**TASK DESCRIPTION:**
Exactly as they appear, print the line with "The width and" and each line after it through the end of the entries below; leave out pictures.

[Stored data]
= Beginning of Section =
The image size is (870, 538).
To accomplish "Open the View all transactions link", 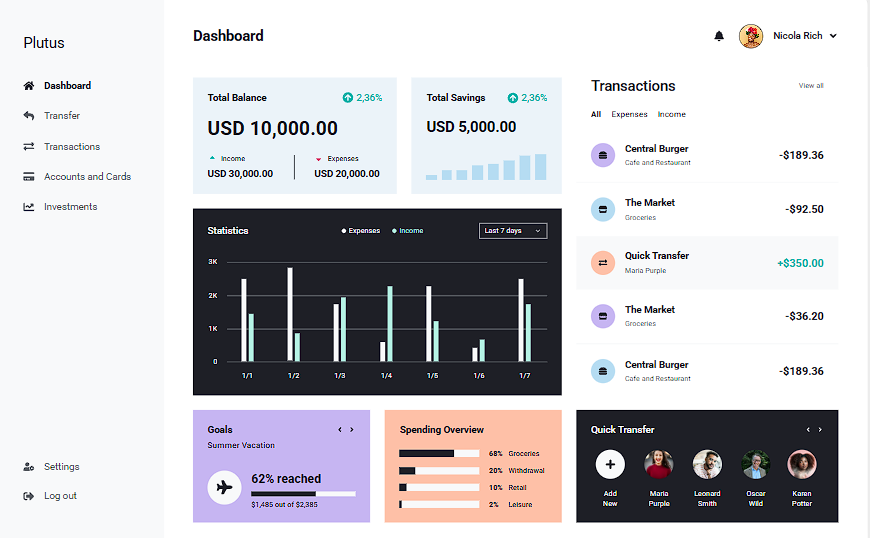I will pyautogui.click(x=810, y=86).
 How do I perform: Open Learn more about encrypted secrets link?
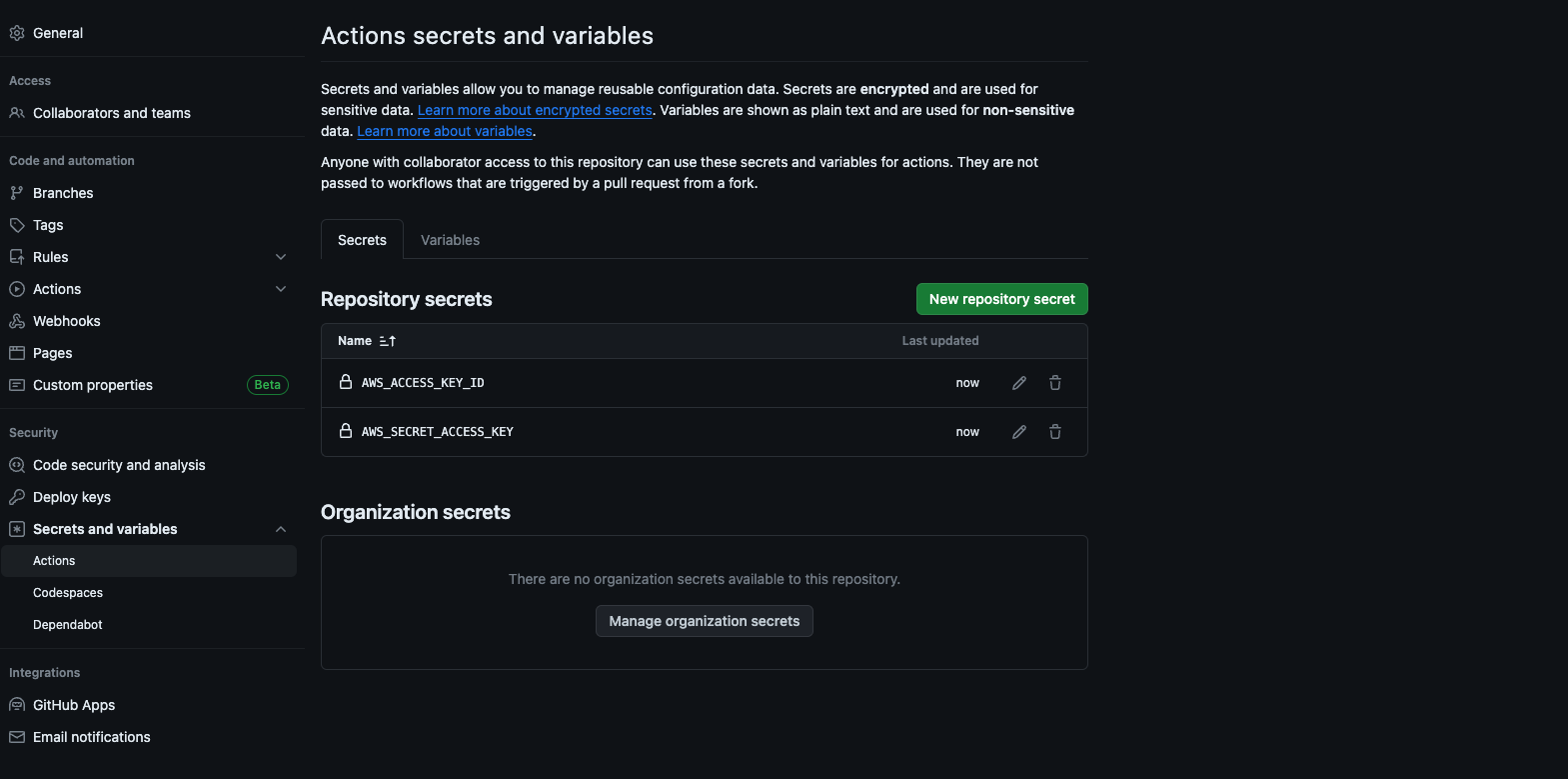(x=534, y=110)
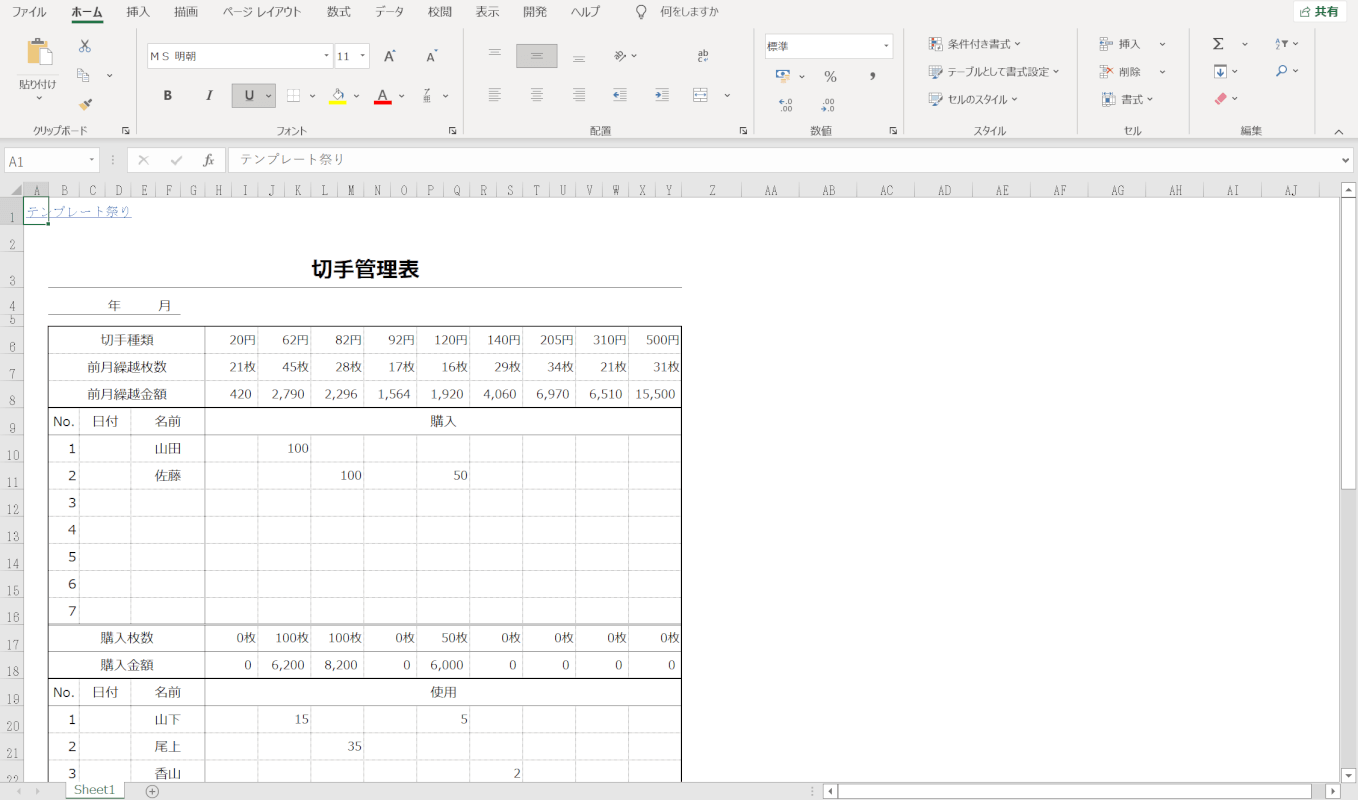Click the comma style icon

click(872, 76)
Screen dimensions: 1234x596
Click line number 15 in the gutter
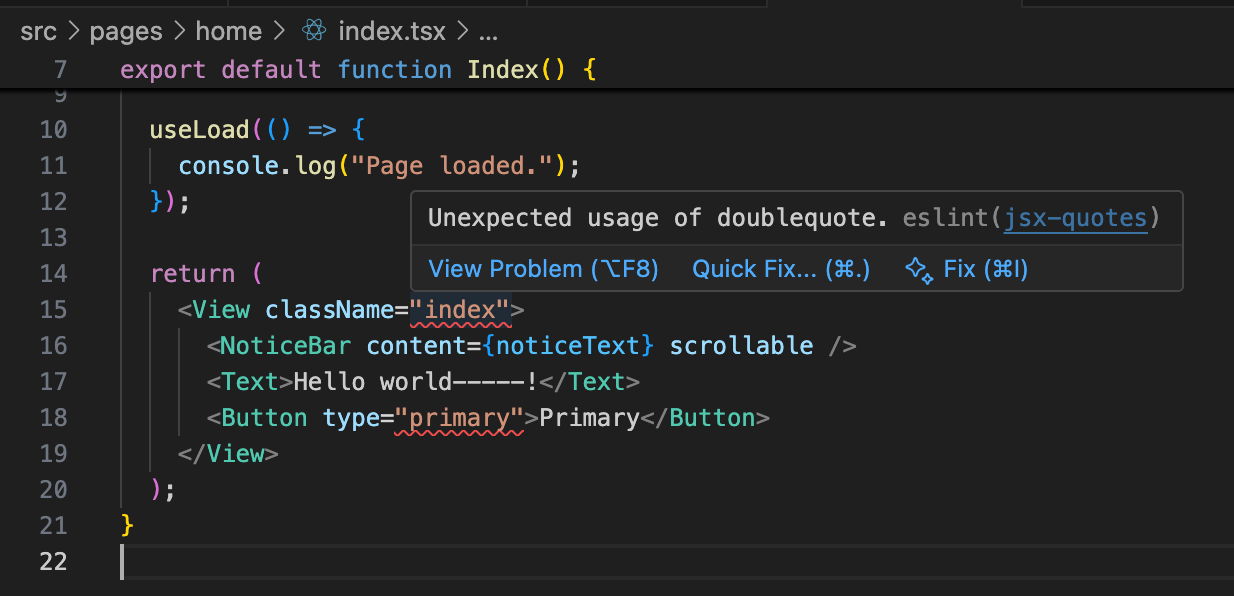(53, 309)
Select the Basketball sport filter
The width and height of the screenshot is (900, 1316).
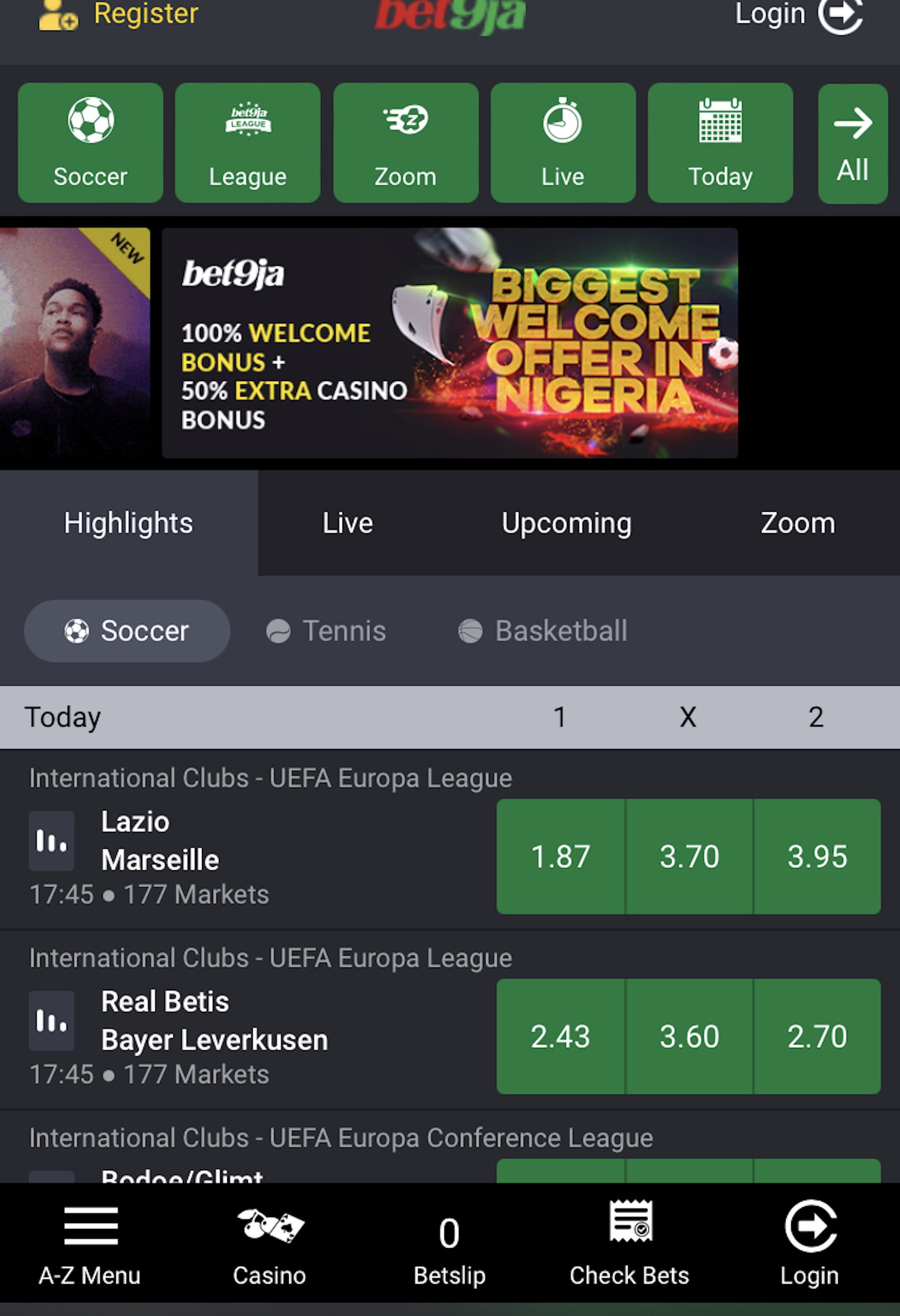[543, 631]
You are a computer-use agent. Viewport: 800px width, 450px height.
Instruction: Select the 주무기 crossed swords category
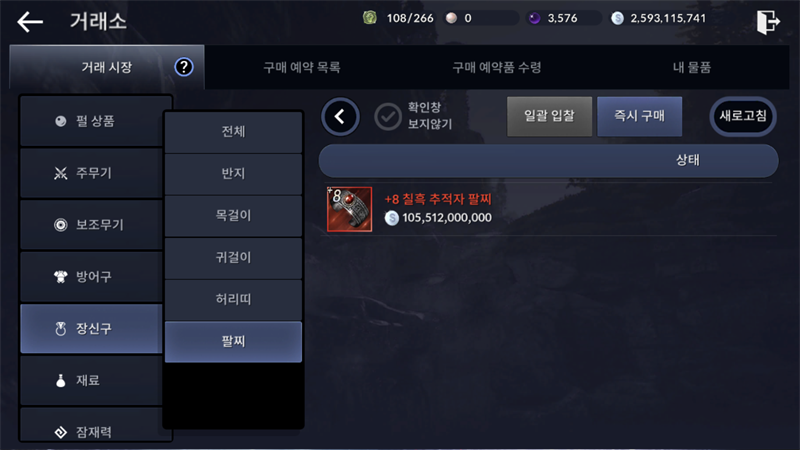coord(92,173)
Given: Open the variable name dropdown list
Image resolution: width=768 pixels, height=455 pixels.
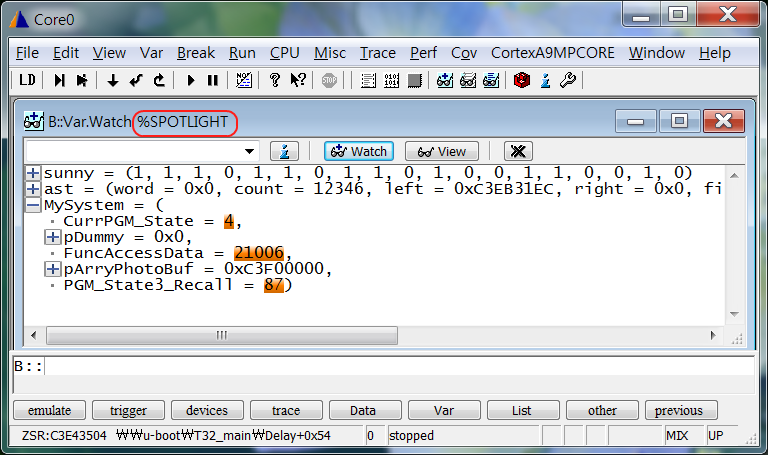Looking at the screenshot, I should pyautogui.click(x=251, y=151).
= End of Section =
**TASK OUTPUT:**
The width and height of the screenshot is (900, 1316).
[543, 631]
You are a computer-use agent. Viewport: 800px width, 450px height.
Instruction: Select the 주무기 crossed swords category
coord(92,173)
Given: Open the variable name dropdown list
Image resolution: width=768 pixels, height=455 pixels.
Looking at the screenshot, I should pyautogui.click(x=251, y=151).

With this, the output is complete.